Pinokio malang yang masih setengah tidur belum sadar kalau kedua kakinya terbakar habis.

Begitu mendengar suara ayahnya, ia melompat dari tempat duduknya bermaksud membuka pintu. Tapi, ia terhuyung-huyung lalu jatuh terjungkal.

"Bukakan pintu!" Gappetto berteriak dari jalan.
"Ayah, ayahku sayang, aku tidak bisa, "Pinokio menjawab dengan putus asa, ia menangis dan bergulingan di lantai.

"Kubilang, buka pintunya,"Gappetto mengulangi lagi. Gappetto, yang mengira seluruh air mata dan tangisan ini hanyalah tipu daya Pinokio, memanjat sisi lain dari rumahnya dan masuk melalui jendela.

Mula-mula ia marah sekali. Namun, ketika melihat Pinokio terlentang di lantai dan memang tidak berkaki, ia merasa sangat sedih dan menderita. Dijunjungnya boneka kayu itu dari lantai, ditimang, dan dipeluknya.

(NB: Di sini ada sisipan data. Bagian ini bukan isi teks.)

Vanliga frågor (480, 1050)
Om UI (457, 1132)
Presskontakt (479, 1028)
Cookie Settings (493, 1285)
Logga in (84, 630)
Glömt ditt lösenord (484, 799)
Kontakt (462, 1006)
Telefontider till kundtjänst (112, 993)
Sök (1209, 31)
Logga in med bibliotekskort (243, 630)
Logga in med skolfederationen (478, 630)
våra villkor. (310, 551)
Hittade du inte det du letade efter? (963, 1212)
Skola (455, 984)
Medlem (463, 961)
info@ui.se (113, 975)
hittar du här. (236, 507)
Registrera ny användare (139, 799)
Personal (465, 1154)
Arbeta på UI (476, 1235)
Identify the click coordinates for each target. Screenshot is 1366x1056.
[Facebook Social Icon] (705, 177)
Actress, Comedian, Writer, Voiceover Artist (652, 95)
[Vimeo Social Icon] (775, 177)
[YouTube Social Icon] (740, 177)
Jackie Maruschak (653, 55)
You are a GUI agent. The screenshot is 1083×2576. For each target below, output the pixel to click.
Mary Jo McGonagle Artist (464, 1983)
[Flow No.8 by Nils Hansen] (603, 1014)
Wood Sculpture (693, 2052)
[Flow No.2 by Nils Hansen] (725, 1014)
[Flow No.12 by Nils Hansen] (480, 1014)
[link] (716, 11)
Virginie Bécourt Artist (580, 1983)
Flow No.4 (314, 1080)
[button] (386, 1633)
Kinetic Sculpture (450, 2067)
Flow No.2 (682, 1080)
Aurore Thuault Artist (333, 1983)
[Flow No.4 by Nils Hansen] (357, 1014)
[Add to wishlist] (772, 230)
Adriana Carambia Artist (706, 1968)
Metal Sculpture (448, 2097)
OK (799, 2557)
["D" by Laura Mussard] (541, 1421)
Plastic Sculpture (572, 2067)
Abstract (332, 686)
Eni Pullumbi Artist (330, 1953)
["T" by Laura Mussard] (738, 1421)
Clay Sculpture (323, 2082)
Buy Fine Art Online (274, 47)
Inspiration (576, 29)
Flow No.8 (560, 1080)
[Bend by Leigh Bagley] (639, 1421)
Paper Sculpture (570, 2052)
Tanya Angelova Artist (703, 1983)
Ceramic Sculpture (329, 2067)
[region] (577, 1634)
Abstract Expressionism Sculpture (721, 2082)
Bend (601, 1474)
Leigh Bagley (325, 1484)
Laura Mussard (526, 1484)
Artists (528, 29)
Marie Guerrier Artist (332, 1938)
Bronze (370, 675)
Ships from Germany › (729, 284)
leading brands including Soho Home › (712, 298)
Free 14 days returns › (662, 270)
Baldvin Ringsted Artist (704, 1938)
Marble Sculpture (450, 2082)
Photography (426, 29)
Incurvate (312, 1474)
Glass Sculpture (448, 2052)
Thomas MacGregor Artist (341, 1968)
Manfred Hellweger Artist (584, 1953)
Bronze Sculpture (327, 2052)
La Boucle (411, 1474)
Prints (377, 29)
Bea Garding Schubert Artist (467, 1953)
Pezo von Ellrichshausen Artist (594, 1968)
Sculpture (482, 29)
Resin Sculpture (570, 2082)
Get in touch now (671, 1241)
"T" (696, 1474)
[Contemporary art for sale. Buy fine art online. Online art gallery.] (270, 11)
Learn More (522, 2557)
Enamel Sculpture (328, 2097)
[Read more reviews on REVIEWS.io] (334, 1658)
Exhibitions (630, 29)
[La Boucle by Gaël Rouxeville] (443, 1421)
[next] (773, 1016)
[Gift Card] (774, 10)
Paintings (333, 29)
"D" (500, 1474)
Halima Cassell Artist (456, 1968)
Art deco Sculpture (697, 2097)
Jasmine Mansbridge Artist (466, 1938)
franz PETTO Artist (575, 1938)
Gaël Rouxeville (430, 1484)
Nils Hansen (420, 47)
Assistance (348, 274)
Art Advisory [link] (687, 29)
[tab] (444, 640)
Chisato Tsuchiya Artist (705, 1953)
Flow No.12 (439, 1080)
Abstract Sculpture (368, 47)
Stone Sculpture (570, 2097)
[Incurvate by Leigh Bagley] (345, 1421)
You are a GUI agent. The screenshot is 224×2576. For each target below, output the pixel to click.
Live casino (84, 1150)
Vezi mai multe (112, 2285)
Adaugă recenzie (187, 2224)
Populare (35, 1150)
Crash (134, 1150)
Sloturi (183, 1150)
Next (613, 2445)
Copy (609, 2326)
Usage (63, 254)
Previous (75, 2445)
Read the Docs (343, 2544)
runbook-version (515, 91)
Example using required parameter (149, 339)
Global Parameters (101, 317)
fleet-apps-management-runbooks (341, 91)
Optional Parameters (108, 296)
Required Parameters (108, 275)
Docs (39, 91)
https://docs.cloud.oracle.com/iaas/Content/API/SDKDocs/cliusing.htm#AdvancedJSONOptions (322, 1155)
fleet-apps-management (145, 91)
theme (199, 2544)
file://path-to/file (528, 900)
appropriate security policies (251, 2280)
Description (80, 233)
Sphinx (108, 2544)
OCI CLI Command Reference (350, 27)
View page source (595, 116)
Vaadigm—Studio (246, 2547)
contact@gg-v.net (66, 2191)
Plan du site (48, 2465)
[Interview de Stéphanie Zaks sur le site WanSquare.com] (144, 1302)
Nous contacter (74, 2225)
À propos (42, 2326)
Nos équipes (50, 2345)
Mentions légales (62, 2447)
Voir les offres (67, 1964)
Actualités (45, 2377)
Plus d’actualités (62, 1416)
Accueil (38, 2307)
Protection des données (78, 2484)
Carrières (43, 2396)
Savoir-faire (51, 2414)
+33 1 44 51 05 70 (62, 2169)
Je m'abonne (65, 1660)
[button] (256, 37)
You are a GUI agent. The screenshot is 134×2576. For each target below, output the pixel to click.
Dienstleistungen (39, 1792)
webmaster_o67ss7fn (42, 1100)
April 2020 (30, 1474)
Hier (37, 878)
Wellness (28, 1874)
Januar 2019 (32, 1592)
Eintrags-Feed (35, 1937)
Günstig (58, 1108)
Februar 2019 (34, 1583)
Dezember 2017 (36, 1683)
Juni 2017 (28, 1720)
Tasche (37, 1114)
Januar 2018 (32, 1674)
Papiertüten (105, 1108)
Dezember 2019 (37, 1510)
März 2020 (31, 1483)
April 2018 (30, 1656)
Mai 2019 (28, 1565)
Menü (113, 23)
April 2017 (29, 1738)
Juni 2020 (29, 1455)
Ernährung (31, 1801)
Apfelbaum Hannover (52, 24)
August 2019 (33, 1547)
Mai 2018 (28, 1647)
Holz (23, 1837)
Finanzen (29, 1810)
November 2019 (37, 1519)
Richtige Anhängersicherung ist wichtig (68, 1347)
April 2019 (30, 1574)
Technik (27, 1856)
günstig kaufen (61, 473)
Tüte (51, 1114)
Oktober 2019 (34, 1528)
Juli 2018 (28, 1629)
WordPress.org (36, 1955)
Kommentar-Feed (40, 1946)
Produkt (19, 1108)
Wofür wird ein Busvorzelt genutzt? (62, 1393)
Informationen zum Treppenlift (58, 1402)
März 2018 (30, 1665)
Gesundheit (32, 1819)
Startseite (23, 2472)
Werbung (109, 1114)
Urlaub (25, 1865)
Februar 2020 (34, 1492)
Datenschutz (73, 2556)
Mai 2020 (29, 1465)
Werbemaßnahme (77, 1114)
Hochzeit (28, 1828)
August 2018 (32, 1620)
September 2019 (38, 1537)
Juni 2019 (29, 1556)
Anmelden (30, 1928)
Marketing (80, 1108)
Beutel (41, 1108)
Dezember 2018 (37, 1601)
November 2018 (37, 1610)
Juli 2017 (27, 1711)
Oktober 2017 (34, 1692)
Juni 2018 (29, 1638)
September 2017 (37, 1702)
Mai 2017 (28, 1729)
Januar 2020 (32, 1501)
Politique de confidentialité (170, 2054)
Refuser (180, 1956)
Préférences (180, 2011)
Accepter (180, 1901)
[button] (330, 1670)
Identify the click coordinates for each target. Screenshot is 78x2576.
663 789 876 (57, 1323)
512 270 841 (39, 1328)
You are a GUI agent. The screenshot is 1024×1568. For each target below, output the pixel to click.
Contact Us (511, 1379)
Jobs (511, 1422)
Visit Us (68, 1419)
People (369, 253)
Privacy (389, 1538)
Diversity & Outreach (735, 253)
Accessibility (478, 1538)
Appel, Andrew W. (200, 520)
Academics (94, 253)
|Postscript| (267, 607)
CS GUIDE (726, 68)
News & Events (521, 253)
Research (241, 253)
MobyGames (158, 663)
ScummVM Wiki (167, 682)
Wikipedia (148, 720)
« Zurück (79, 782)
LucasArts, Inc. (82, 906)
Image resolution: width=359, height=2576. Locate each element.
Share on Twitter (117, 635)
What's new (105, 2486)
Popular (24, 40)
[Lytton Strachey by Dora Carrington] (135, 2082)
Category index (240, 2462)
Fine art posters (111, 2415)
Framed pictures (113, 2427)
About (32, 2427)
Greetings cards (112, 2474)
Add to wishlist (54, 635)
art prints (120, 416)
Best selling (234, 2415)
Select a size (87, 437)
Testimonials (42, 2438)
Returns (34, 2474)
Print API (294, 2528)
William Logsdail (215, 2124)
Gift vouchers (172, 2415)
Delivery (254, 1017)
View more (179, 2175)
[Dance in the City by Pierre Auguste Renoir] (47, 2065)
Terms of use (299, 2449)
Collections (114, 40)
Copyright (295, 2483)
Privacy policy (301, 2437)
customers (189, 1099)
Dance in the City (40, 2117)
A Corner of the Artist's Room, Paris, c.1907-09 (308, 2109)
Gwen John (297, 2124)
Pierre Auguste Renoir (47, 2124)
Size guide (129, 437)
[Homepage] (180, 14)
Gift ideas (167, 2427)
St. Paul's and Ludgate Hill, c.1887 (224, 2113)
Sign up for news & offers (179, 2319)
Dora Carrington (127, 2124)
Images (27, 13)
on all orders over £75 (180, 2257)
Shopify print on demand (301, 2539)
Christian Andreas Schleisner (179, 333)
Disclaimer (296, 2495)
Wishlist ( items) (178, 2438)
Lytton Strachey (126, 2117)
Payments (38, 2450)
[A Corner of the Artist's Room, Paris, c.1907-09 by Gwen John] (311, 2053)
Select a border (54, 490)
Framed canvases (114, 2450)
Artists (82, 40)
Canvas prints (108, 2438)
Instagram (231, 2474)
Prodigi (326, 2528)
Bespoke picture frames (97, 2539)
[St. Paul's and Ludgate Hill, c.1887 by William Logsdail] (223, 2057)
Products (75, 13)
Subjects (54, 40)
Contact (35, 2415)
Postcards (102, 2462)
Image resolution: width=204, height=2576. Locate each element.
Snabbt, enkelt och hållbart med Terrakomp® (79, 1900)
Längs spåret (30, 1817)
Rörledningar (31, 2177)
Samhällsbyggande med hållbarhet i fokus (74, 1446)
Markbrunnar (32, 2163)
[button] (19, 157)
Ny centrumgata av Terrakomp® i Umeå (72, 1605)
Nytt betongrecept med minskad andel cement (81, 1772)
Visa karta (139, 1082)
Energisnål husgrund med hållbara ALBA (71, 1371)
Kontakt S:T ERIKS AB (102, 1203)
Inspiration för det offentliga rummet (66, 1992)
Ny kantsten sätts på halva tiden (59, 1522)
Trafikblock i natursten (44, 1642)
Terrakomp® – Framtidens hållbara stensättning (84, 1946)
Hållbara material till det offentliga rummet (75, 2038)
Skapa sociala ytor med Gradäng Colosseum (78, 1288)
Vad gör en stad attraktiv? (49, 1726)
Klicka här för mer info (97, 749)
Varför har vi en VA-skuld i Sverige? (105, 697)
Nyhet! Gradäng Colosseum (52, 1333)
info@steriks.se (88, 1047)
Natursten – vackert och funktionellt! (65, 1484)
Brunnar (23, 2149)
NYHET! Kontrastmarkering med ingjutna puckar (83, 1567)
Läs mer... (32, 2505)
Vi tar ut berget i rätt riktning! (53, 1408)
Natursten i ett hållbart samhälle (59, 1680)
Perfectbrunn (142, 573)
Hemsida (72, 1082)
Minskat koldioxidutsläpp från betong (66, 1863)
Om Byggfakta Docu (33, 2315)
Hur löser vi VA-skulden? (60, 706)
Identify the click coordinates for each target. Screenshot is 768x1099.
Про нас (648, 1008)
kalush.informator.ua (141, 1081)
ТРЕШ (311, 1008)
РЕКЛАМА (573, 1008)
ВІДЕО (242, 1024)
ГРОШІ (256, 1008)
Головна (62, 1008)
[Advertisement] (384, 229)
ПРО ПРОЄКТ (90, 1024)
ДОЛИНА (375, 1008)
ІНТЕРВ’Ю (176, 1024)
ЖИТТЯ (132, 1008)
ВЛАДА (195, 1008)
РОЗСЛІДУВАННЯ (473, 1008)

15. Pesan moral dalam kutipan cerita tersebut adalah
Kita tidak boleh berprasangka buruk kepada orang lain sebelum melihat kebenarannya
16. Kutipan cerita tersebut merupakan struktur teks cerita fantasi bagian
komplikasi
17. Tokoh Gappetto dalam kutipan cerita tersebut memiliki watak
jujur dan penyayang
Pembahasan:
Struktur cerita imajinasi terdiri atas tiga bagian utama sebagai berikut.
1. Orientasi
Pada bagian ini pengarang melukiskan dunia untuk ceritanya. Bagian ini mengenalkan tempat dan waktu peristiwa terjadi serta para tokoh.
2. Komplikasi
Pada bagian ini tokoh utama menghadapi rintangan ketik mencapai cita-citanya. Dalam bagian ini konflik mulai terjadi.
3. Resolusi
Bagian permasalahan yang dihadapi tokoh utama diselesaikan. Bagian ini mempunyai dua kecenderungan, yaitu mengakhiri cerita dengan kebahagiaan atau mengakhiri cerita dengan kesedihan. Akan tetapi, ada juga cerita imajinasi yang membiarkan pembaca/pendengar menebak akhir cerita.